Recommendations for Risk Management
As insurers adopt new data and technologies, they should take these six steps to help manage their consumer protection risks:
- Insurers should be transparent with consumers regarding the information they collect, how they use that information, and whether and how they share that information.
- Insurers should adopt strong cybersecurity measures, including elimination of unencrypted or plaintext collection, transmission, and sharing of potentially sensitive data.
- Permit consumers to opt out of third-party and affiliate sharing, with ease.
- Insurers should consider fairness broadly in their use of emerging data sources and technologies. Evaluate whether the adoption of new technology would result in unfair trade practices or unfair claim settlement practices. Where appropriate for a particular insurance product, consider the effect on compliance with the FHA, ADA, GINA, and state laws prohibiting discrimination.

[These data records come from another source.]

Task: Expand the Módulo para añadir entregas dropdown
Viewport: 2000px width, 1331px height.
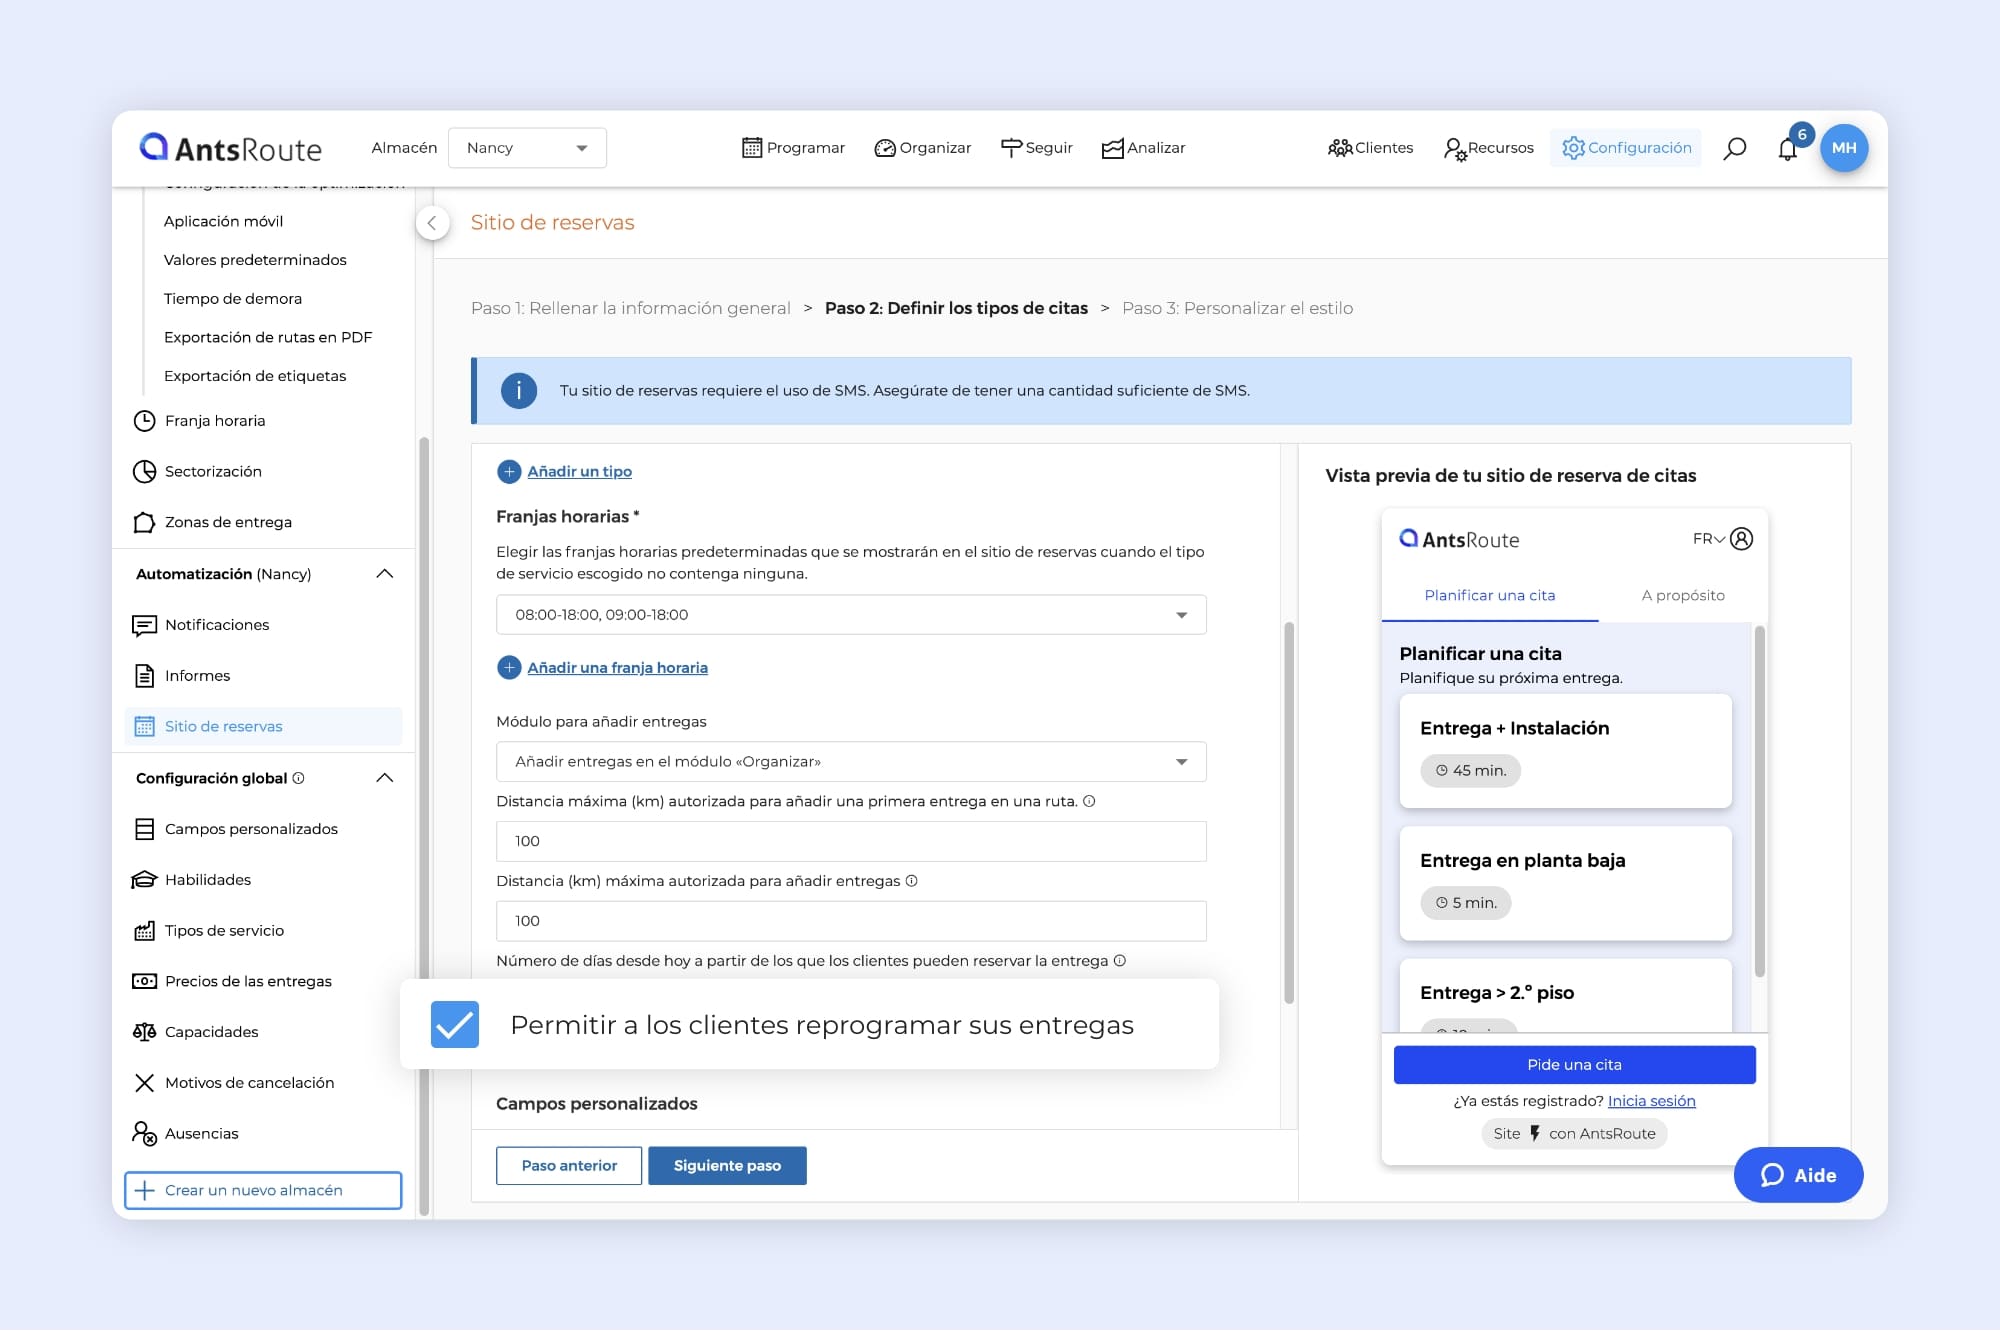Action: coord(850,762)
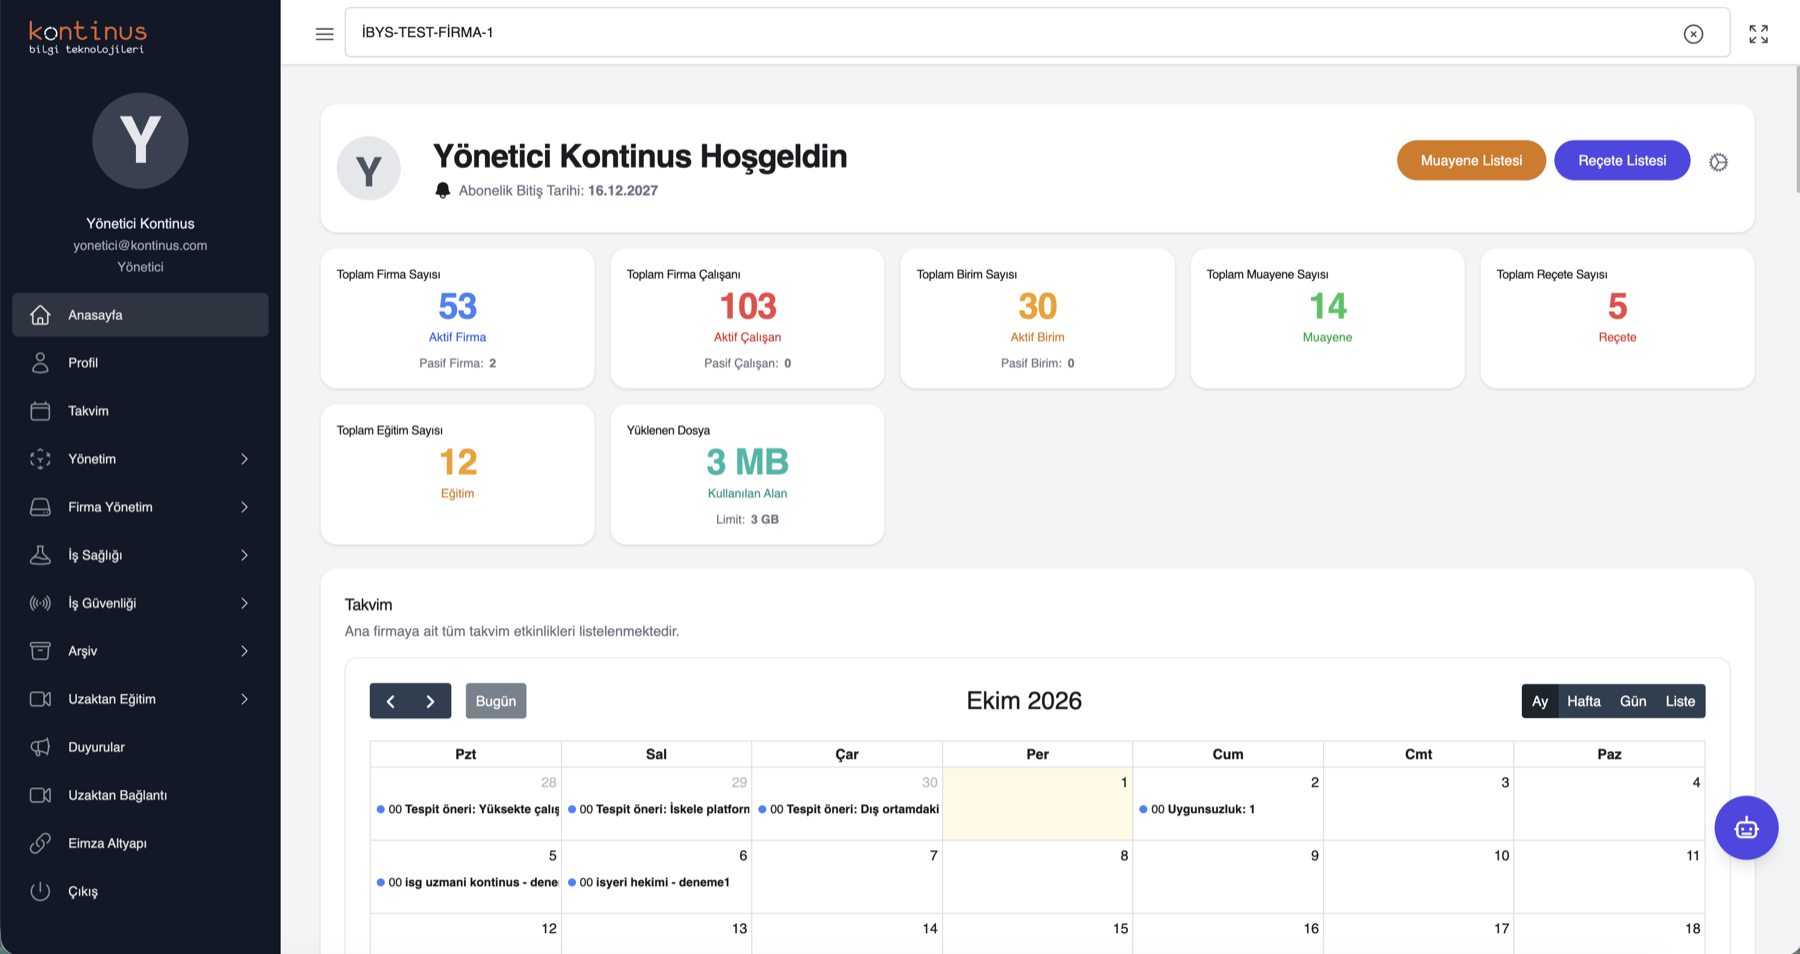Expand the İş Sağlığı submenu
Image resolution: width=1800 pixels, height=954 pixels.
[x=140, y=555]
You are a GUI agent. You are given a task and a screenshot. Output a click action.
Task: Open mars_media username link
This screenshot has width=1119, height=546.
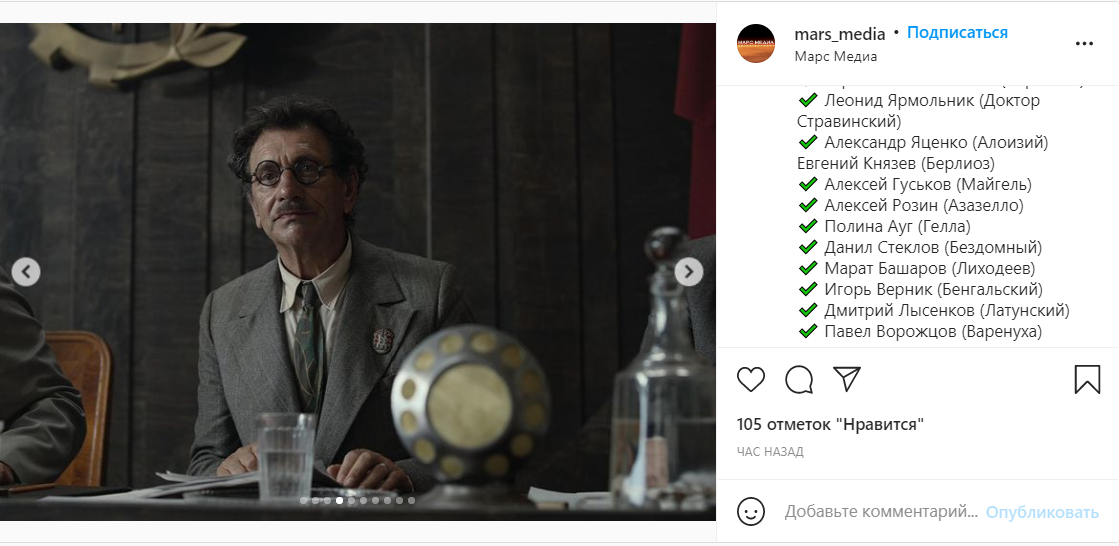[839, 34]
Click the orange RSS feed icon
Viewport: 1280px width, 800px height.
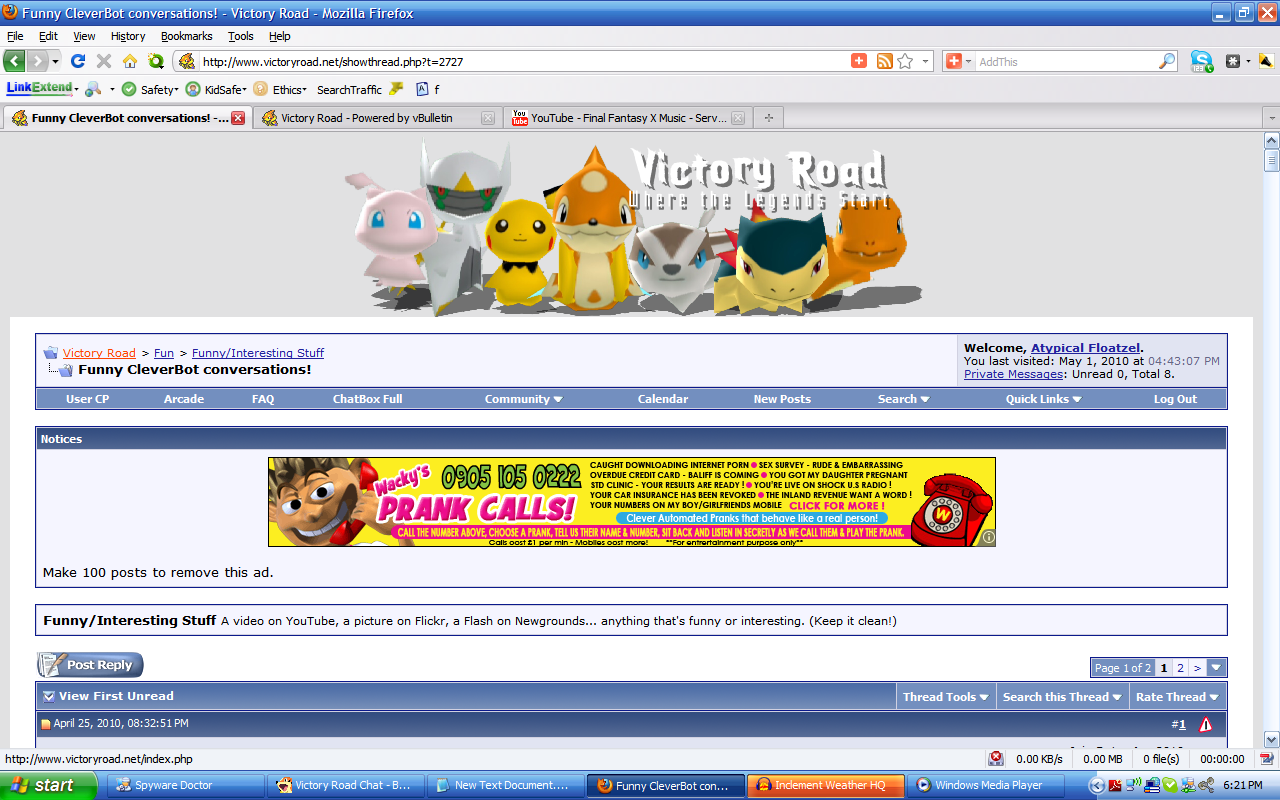(884, 61)
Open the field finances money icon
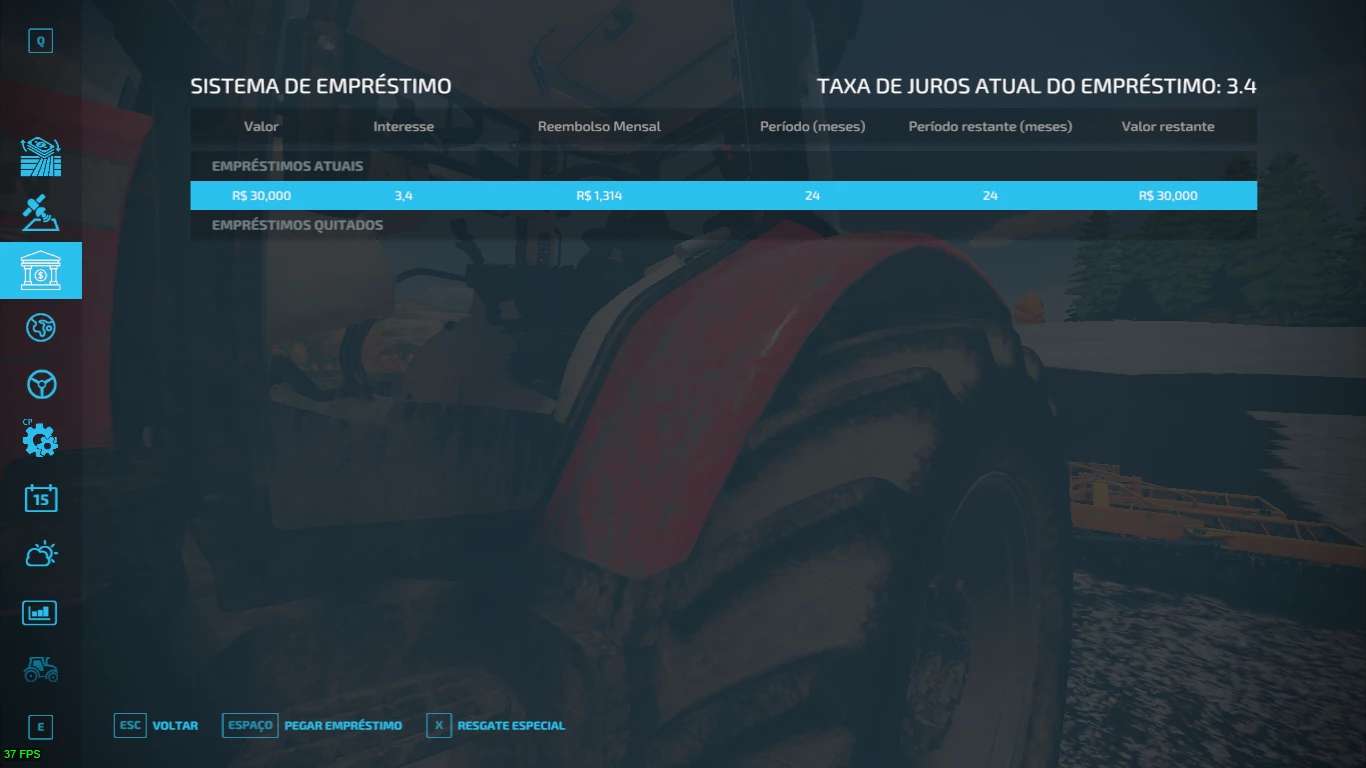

- Before using alternative data, insurers should evaluate the relationship of the data to risk. In insurance underwriting or rating, insurers should evaluate whether the data and its usage is supported by generally accepted actuarial principles and consistent with claims experience.
- Finally, insurers should assess whether there is a valid rationale for differential treatment of otherwise similarly situated consumers based on the alternative data.
Insurtech offers the promise of increased access to insurance, expanded consumer choice, and more accurate underwriting and pricing. To achieve these promises without consumer harm, insurers must manage the consumer protection risks of new technologies and data.